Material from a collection
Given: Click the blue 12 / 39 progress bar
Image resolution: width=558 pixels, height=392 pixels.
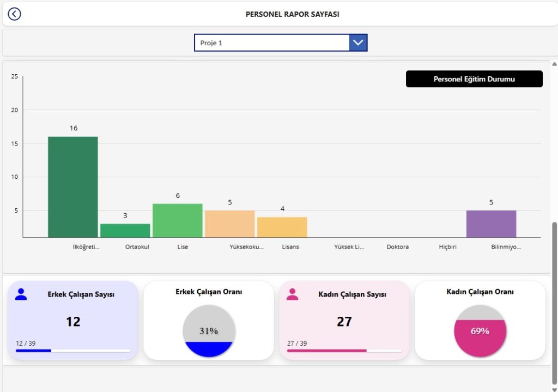Looking at the screenshot, I should click(72, 351).
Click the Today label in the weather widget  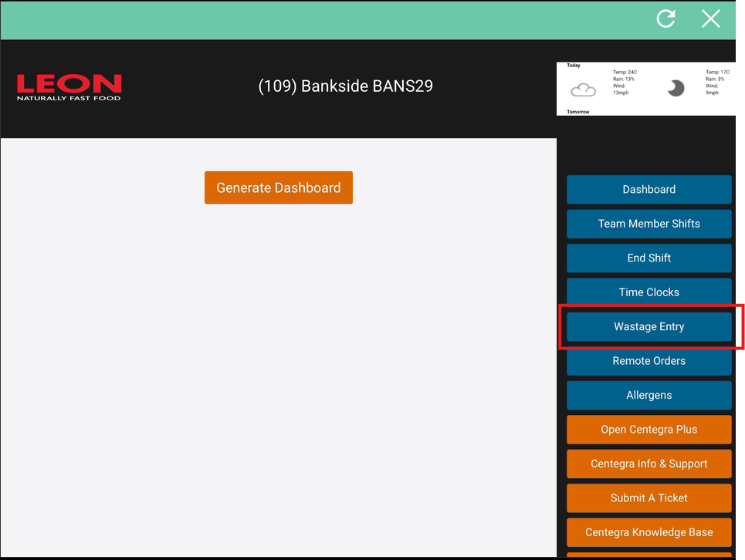[x=574, y=66]
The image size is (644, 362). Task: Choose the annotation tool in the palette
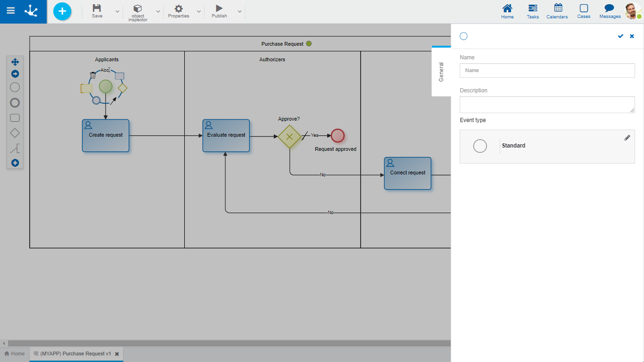[15, 149]
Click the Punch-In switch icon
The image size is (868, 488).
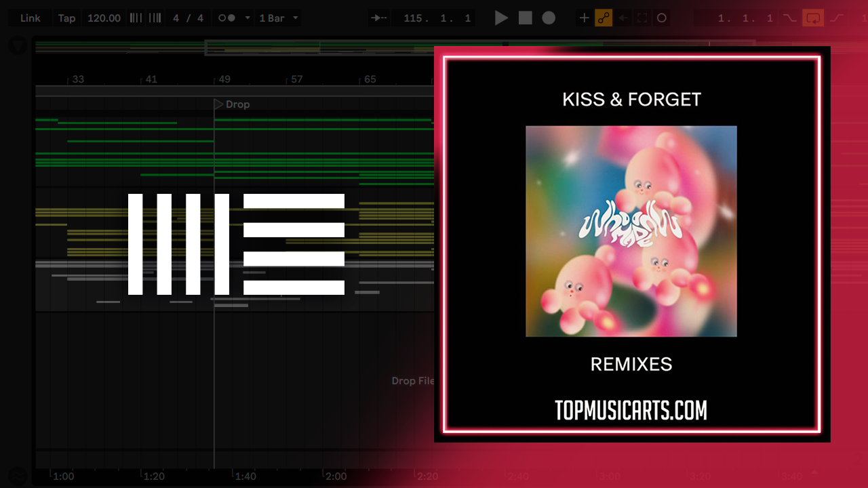(x=789, y=18)
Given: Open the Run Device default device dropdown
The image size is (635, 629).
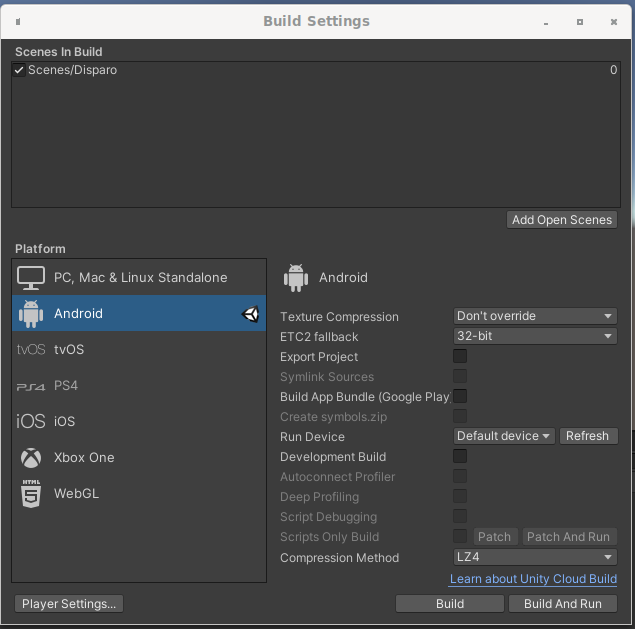Looking at the screenshot, I should pyautogui.click(x=503, y=436).
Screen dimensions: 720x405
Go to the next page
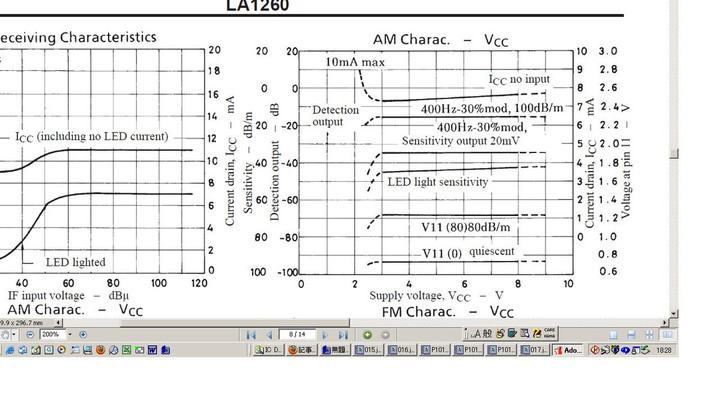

■ **TASK**:
Write out everything from the line containing "Given: Open the" down to the end of the material again, replacing "dropdown" with "menu" and changing nothing else. Leave the pictures out of your answer.

■ **SOLUTION FOR THIS TASK**:
Given: Open the Run Device default device menu
The image size is (635, 629).
Looking at the screenshot, I should pyautogui.click(x=503, y=436).
Screen dimensions: 720x405
Go to the next page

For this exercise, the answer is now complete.